Steve LewisBy: STEVE LEWIS, board president of the Prince William Sound Regional Citizens’ Advisory Council, representative of the city of Seldovia.

The Coast Guard is still investigating the December 23 grounding of the Pathfinder ice scout tug in Prince William Sound, and few facts about the causes are known.

We have asked the Coast Guard to share its findings with us when its work is complete.

Some of the troubling questions we hope the Coast Guard will address in its investigation are already in evidence, and worthy of public consideration.

The first question is, how did the crew manage to hit Bligh Reef, the most famous navigational hazard in the Sound, 20 years after the Exxon Valdez did the same thing and spilled 11 million gallons of North Slope crude? What happened, or didn’t happen, aboard the Pathfinder to cause this accident?

And could the Coast Guard’s Vessel Traffic Center in Valdez, with its radar, its Automatic Identification System for ships, and its electronic charting, have spotted the danger and warned the tug’s crew? If that is not currently part of the traffic center’s mission, should the mission be expanded to help guard against such accidents in the future?

And what environmental harm will be caused by the diesel fuel that spilled into the water? While diesel is generally considered less harmful than crude oil, that doesn’t mean it’s harmless. This is the second diesel spill from the Pathfinder in the Sound in recent years, so it’s clear that this type of spill is a significant hazard. Diesel’s impacts on the marine ecosystem need to be understood so that effective countermeasures can be adopted.

Even as these questions are under study, they reinforce important lessons from the Exxon Valdez spill of 1989.

For one, constant vigilance is the price of safety. There is never a moment when we can assume the system in Prince William Sound is safe because there hasn’t been a catastrophe lately.

For another, backup systems are indispensable, and they need to be in place and operating. One of those, as mentioned above, is the Coast Guard traffic center. Another is the iceberg detection radar system that was installed several years ago on Reef Island after much expenditure and effort by our council, Alyeska Pipeline Service Co., and the Coast Guard.

This system scans the tanker lanes for icebergs and transmits the information back to Valdez for use in sailing decisions for oil tankers—the same function performed by ice scouts like the Pathfinder. However, the Reef Island radar can detect icebergs in weather too dark or foggy for direct observation by vessel crews and thus can be a valuable adjunct to ice scout vessels.

Unfortunately, this system has been inoperative since late summer, after a Coast Guard upgrade to its own system on Reef Island took the iceberg detection radar system offline. The council believes it is of paramount importance to restore this system to service and has been working with Alyeska and the Coast Guard to that end.

Our council was set up to make sure the complacency that led to the Exxon Valdez disaster never returns. That is the main reason we are working so hard to preserve another crucial backup system in Prince William Sound: the system of double escort tugs for loaded oil tankers in the Sound.

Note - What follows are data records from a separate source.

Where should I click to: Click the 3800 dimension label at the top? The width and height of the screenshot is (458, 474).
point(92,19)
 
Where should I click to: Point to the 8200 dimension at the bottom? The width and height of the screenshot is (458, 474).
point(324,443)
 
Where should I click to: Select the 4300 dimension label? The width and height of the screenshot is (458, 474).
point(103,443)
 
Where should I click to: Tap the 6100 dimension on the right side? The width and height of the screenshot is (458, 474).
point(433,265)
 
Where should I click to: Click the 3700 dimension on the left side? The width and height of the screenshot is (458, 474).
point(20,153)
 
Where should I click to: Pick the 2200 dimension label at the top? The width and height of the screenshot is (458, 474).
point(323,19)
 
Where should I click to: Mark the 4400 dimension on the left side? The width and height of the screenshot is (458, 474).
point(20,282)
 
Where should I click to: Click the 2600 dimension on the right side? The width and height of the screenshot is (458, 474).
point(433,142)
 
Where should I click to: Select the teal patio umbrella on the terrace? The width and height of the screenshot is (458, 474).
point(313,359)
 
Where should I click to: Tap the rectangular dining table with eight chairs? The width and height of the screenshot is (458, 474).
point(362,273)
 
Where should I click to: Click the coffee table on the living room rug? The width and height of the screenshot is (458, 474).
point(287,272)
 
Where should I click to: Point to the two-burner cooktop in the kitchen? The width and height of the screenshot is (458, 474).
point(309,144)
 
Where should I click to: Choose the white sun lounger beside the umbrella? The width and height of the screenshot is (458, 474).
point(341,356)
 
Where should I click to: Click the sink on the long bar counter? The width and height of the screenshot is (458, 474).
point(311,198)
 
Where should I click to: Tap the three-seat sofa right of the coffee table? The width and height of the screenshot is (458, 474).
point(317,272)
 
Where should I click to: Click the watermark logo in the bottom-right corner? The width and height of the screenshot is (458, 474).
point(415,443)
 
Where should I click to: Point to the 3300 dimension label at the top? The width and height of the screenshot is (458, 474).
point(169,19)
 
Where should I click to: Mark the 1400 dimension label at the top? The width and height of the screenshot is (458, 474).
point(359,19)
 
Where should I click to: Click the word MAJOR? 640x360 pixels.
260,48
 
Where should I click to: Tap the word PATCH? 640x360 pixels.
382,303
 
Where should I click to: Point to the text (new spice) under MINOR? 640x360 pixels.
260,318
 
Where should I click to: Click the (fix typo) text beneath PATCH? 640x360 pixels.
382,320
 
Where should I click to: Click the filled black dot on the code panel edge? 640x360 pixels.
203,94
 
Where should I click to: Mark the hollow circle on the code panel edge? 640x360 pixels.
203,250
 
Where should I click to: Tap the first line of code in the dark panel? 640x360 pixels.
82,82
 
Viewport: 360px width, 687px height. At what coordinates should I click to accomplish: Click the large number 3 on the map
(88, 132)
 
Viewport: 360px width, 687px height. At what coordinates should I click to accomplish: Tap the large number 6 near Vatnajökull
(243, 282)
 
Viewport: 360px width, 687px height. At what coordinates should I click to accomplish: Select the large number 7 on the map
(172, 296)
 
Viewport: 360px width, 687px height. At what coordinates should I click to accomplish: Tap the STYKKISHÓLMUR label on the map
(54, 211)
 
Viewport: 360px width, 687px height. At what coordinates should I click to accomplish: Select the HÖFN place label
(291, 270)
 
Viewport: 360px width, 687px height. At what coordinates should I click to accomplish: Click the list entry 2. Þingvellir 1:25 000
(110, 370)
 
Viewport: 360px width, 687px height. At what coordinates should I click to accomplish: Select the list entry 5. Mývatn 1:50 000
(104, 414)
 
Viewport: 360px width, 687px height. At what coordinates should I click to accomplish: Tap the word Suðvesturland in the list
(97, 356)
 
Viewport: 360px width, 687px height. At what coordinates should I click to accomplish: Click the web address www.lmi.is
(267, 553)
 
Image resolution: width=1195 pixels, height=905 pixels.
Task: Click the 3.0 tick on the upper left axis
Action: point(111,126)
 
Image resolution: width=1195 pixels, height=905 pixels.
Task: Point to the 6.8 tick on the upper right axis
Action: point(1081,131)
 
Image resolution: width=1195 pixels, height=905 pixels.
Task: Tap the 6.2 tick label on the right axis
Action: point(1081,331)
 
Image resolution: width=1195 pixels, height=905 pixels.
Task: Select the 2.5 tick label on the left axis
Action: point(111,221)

Our group is now lobbying Congress for federal legislation to preserve the double escorts so that, if another tanker should someday go astray and head for Bligh Reef, backup will be close at hand to prevent another catastrophe like the one in 1989.

Whatever the causes of the Pathfinder grounding are determined to have been, the incident should serve as a forceful reminder to the oil industry and its regulators that complacency never sleeps, so we humans can never let down our guard in Prince William Sound.